Display connectors in networking equipment

It seems that networking equipment vendors have some tradition of using display connectors for other purposes.

HP, Dell and Netgear use HDMI cables for stacking networking switches. According to this Serverfault answer, a HDMI 1.3 or 1.4 compliant cable is needed for achieving the near 10Gbit theoretical throughput on Netgear hardware. The HDMI spec has specified the HDMI Ethernet Channel (HEC), but that is only 100BASE-T, so these vendors have made a different implementation.

Cisco is known to use the 60-pin low-force helix connector for their legacy Serial WAN Interface Card (WIC-T1). It is typically used as a display connector on workstations, because it enables connecting up to 4 displays through a single connector.

Connector

3Com used the DB13W3 with the Dual Speed Hub 500 for a redundant DC power supply connection. Even though the connector itself is slightly different because the pins in the large holes are missing, a standard DB13W3 cable seems to fit. I don’t have this hub so I haven’t tested it myself, but I would be suprised if it doesn’t fit.
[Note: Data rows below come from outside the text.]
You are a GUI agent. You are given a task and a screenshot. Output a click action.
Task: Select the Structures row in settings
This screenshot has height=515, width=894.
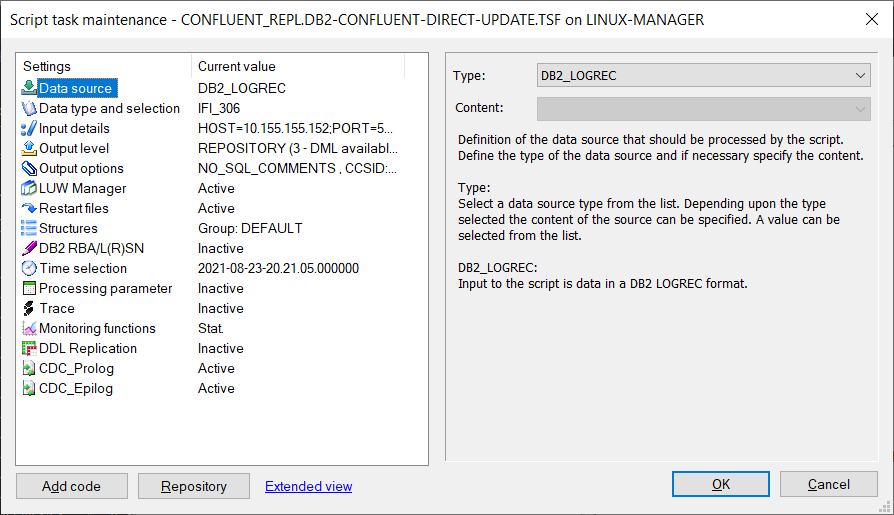point(212,228)
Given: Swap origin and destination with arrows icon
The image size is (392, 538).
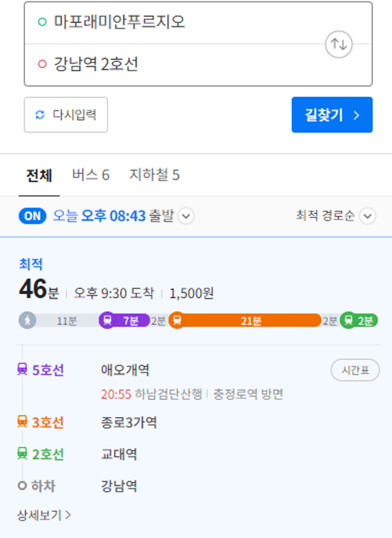Looking at the screenshot, I should [338, 44].
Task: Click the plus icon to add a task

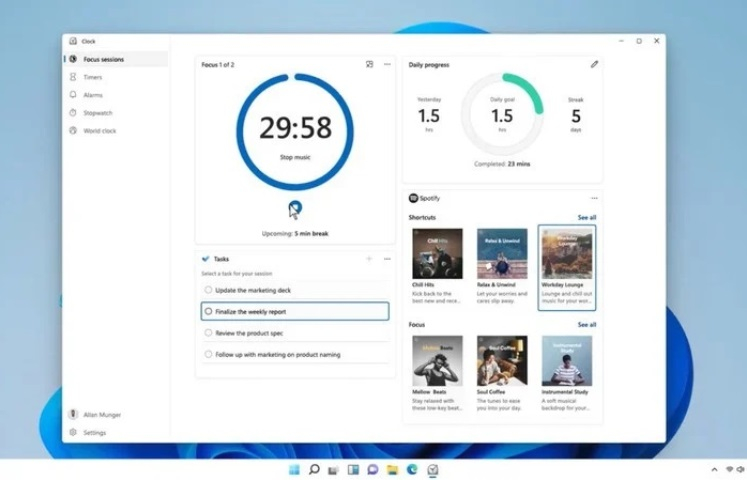Action: tap(369, 259)
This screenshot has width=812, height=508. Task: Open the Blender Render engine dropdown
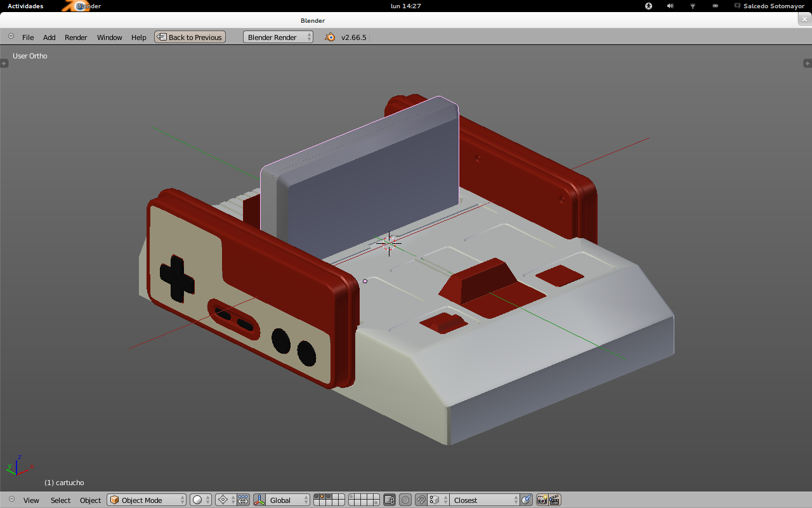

I hope nobody their office burned down because a DB13W3 intended for displays was used instead.

Connector

The connector is specified further in the manual:

Number 8 description

Legality

If there isn’t a patent or copyright on the design of the connector and the official logo or name is not used, then I think it’s legal, but this does not seem to be the case with HDMI®.

The official Dell manual is calling it “HDMI Ports”, but those ports are certainly not implementing the HDMI protocol. I wonder if any lawyers would argue that this is a trademark infringement.